■ **Te bestuderen tekst**:
------------------------------------------------------------

Wat is de volkswil?: om die vraag draait het in een democratie. En die vraag beantwoorden, is - zo bleek in het Bommel-verhaal - nog niet eenvoudig. Tijdens de jaren van de Eerste Wereldoorlog trachtte het kabinet-Cort van der Linden, dat een zwakke parlementaire basis had, te regeren overeenkomstig 'de volkswil'. Vanuit de Tweede Kamer werden daar bezwaren tegen gemaakt. Wat de volkswil is, zo betoogden parlementariërs als Marchant, komt tot uitdrukking bij de verkiezingen; een andere basis is er niet.
Nu is een stem op een partij inderdaad een beperkt instrument om zoiets abstracts als 'de volkswil' vast te stellen. Als je bijvoorbeeld op de Partij voor de Dieren stemt, mag je er wel vanuit gaan dat kiezers en gekozenen redelijk eensgezind zijn over dierenwelzijn. Maar of dat ook geldt voor andere kwesties, is maar zeer de vraag. Wat is 'de volkswil' van de Partij voor de Dieren-stemmers ten aanzien van bijvoorbeeld de verhoging van de AOW-leeftijd?
Een alternatief zou zijn om over iedere kwestie een referendum te organiseren. Daartegen bestaan zowel praktische als inhoudelijke bezwaren. Iedere week een referendum wordt wat veel en referenda zijn vooral goed om te bepalen wat de meerderheid niet wil, maar minder goed om tot beleidsmaatregelen te komen. En dus is de vorm die wij kennen, verkiezingen met diverse partijen, zo gek nog niet. Daaraan kleven eveneens nadelen, maar het is alles afwegende de minst slechte vorm van democratie.
Dat er verschillen zijn tussen de opvattingen van kiezers en gekozenen moeten we maar op de koop toenemen. Kiezers hebben nu eenmaal uiteenlopende en vaak tegenstrijdige verlangens: minder files, maar ook behoud van het landschap; goede welzijnsvoorzieningen, maar tevens solide staatsfinanciën; veiligheid in de samenleving, maar ook respectering van privacy. Als er weer eens een geval van ernstige kindermishandeling aan het licht komt, wordt geroepen om betere samenwerking van hulpverleners. Maar als de overheid voorstelt om met kinddossiers te gaan werken om dat mogelijk te maken, wordt dat door sommigen gezien als betutteling.

------------------------------------------------------------

■ **Geëxtraheerde gegevens**:
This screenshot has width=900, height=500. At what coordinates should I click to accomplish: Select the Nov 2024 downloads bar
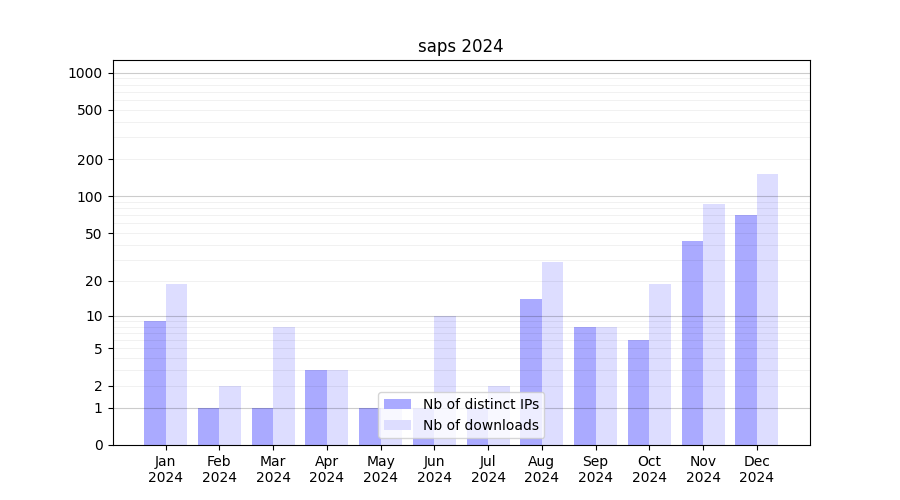pyautogui.click(x=714, y=325)
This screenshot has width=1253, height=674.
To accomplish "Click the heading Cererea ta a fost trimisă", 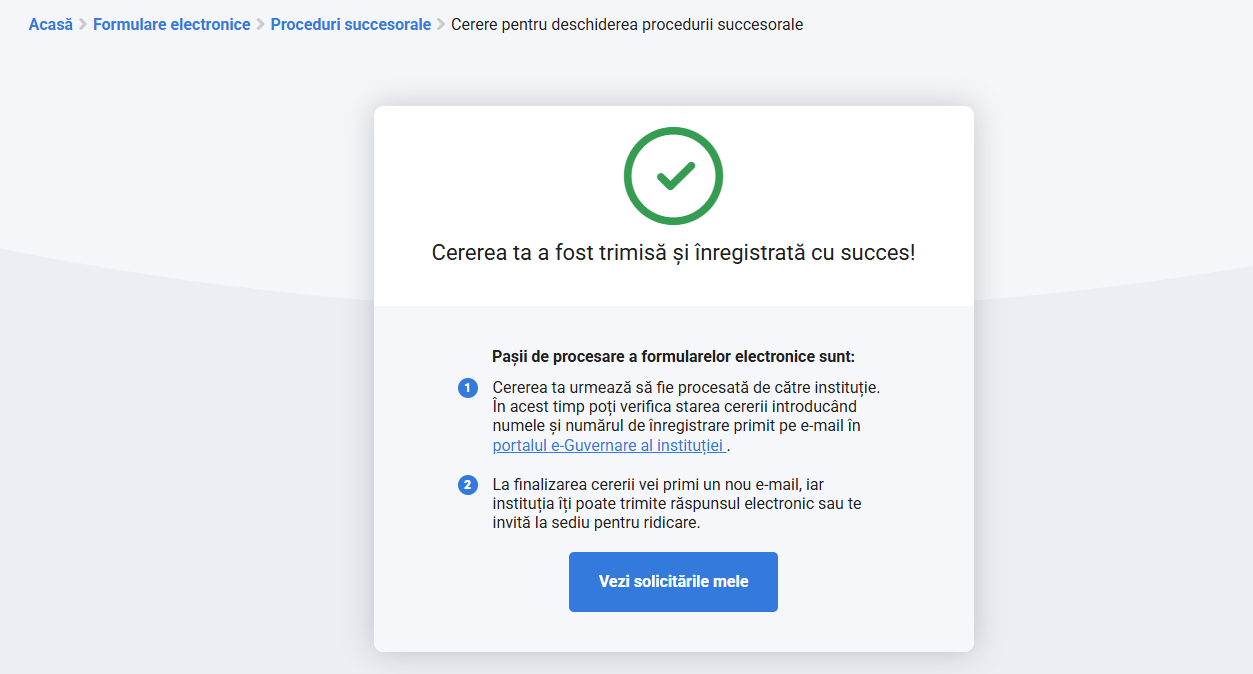I will pyautogui.click(x=673, y=252).
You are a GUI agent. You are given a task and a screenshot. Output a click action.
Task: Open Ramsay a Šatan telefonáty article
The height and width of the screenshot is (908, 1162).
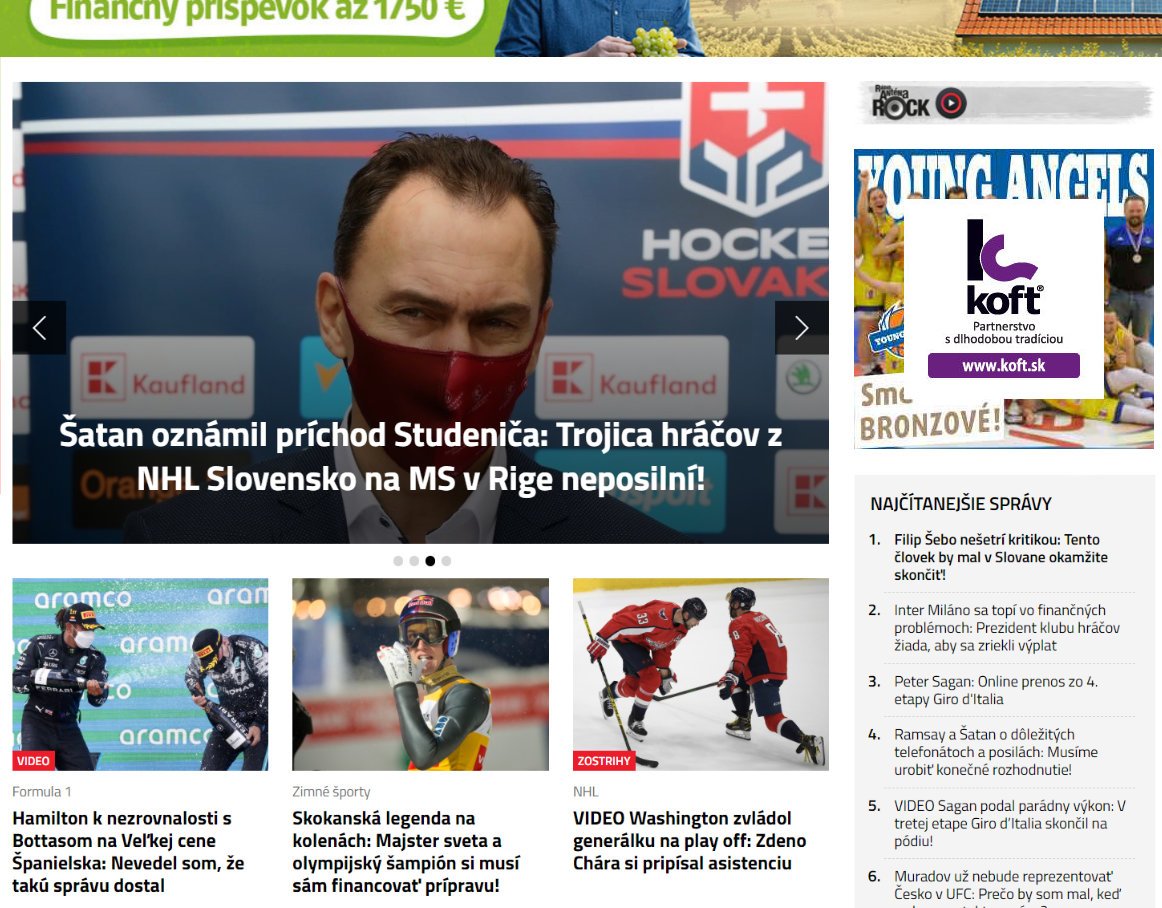coord(996,752)
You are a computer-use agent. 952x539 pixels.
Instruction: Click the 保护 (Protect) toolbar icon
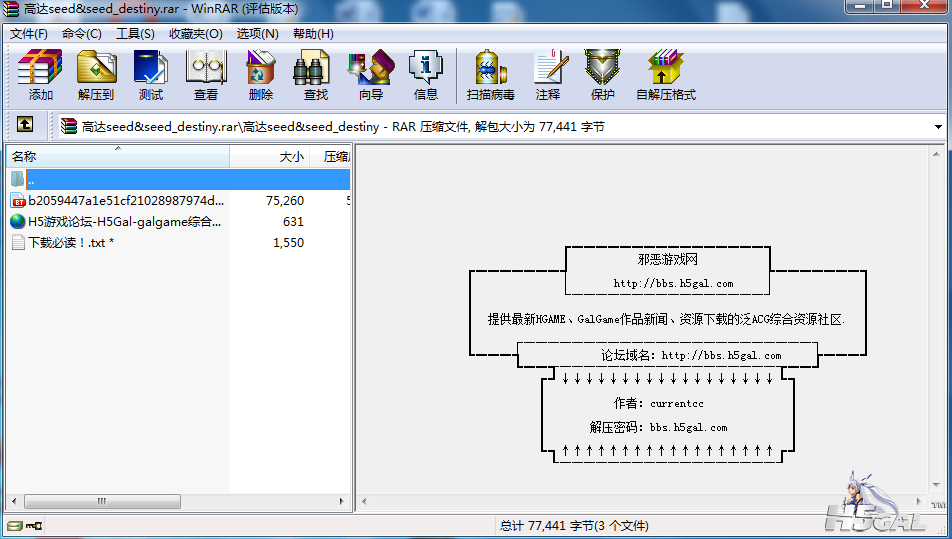602,75
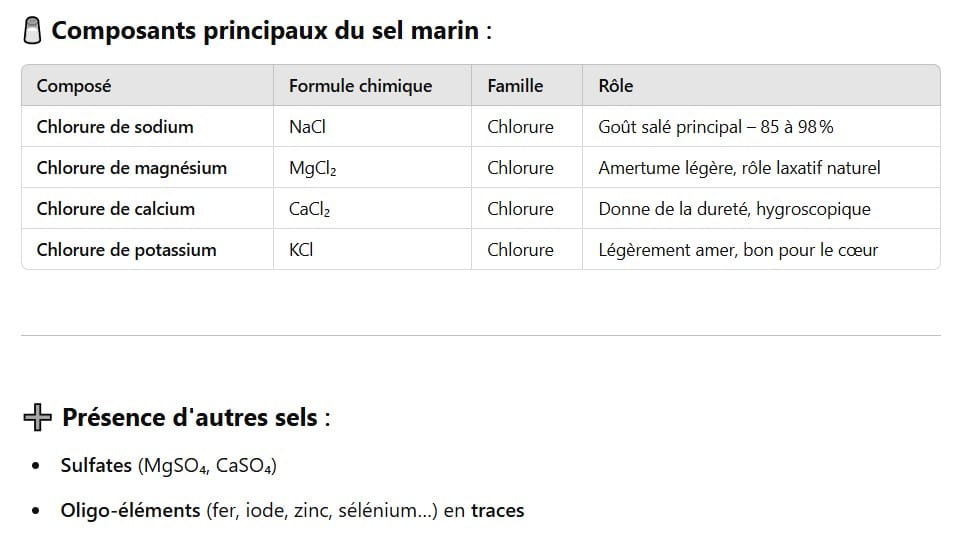The width and height of the screenshot is (965, 537).
Task: Click the NaCl formula cell
Action: (307, 127)
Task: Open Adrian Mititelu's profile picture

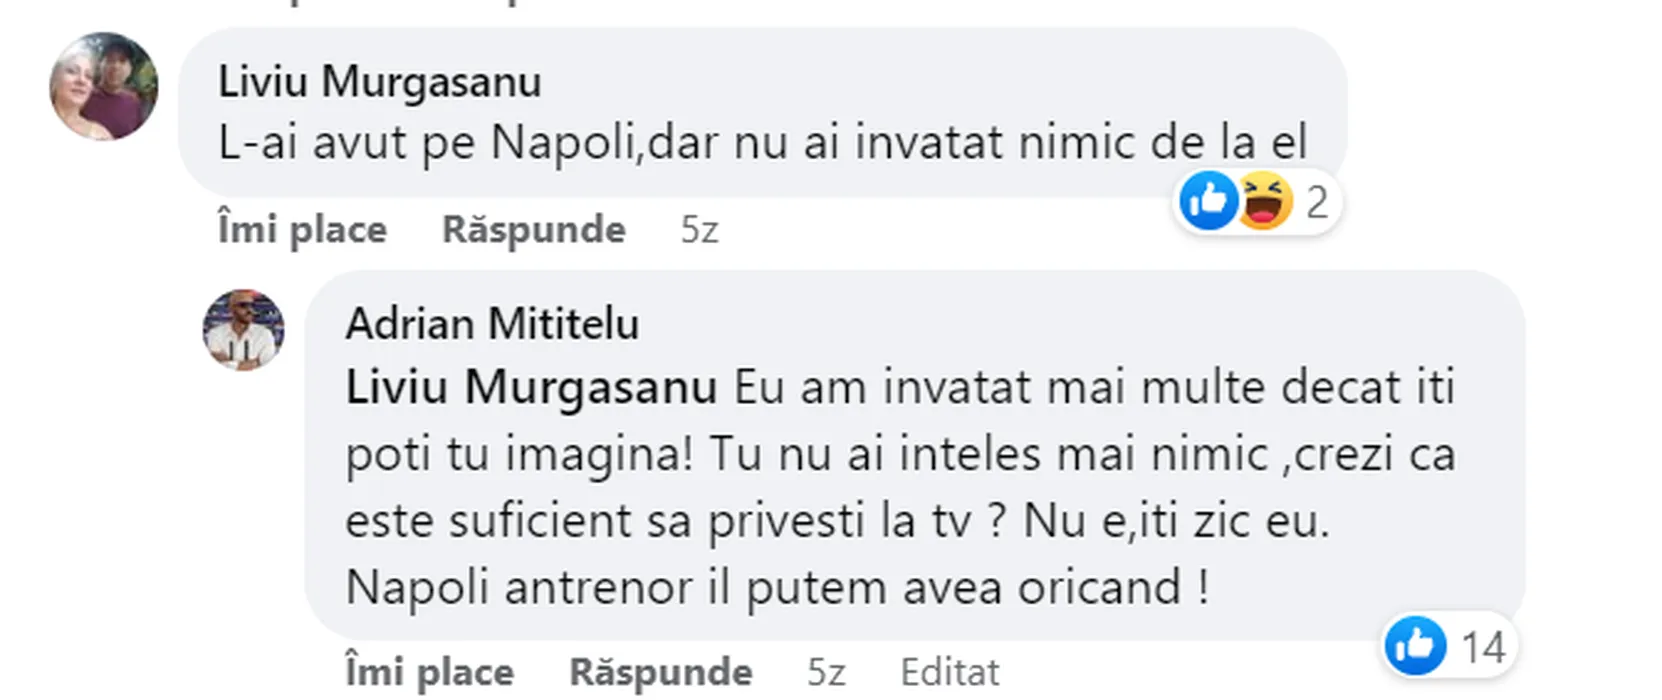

------------------------------------------------------------

■ **Opdracht**: Pak de tekst over de volkswil weer op na de laatste zin en schrijf hem verder.

■ **Antwoord**:
Meer en meer lijken kiezers bovendien zelf nauwelijks te weten wat zij willen. In 2006 werd D66 'afgestraft' vanwege deelname aan een impopulair centrumrechts kabinet en drie jaar later keren die kiezers net zo snel in groten getale terug. Bij de gemeenteraadsverkiezingen van begin 2006 wist de PvdA blijkens de uitslag uitstekend wat er onder 'het volk' leefde, maar een klein jaar later blijkbaar niet meer.
Iedere partij kan maar het beste op basis van de eigen maatschappijvisie tot standpunten komen. Uiteraard moet daarbij tevens rekening worden gehouden met mogelijkheden en onmogelijkheden om die wensen te realiseren. Voor een partij die bestuurlijke verantwoordelijkheid wil dragen, is dat moeilijker dan voor een 'getuigenispartij', maar dat kun je kiezers best uitleggen.
De eenmaal ingenomen standpunten moeten daarna krachtig en zelfbewust worden uitgedragen, zelfs als 'sommigen' (de vraag is altijd: wie zijn dat dan?) zeggen dat onvoldoende naar 'het volk' is geluisterd. Partijen moeten steun zien te vinden voor opvattingen en niet hun opvattingen voortdurend afleiden uit 'de volkswil', want dé volkswil bestaat niet.
Als te weinig wordt uitgegaan van een eigen visie en als vanwege de vrees onvoldoende naar 'het volk' te luisteren steeds van koers wordt veranderd, ontstaat al snel het beeld van een 'zwalkende' of 'draaiende' partij. En dat is dan niet eens ten onrechte.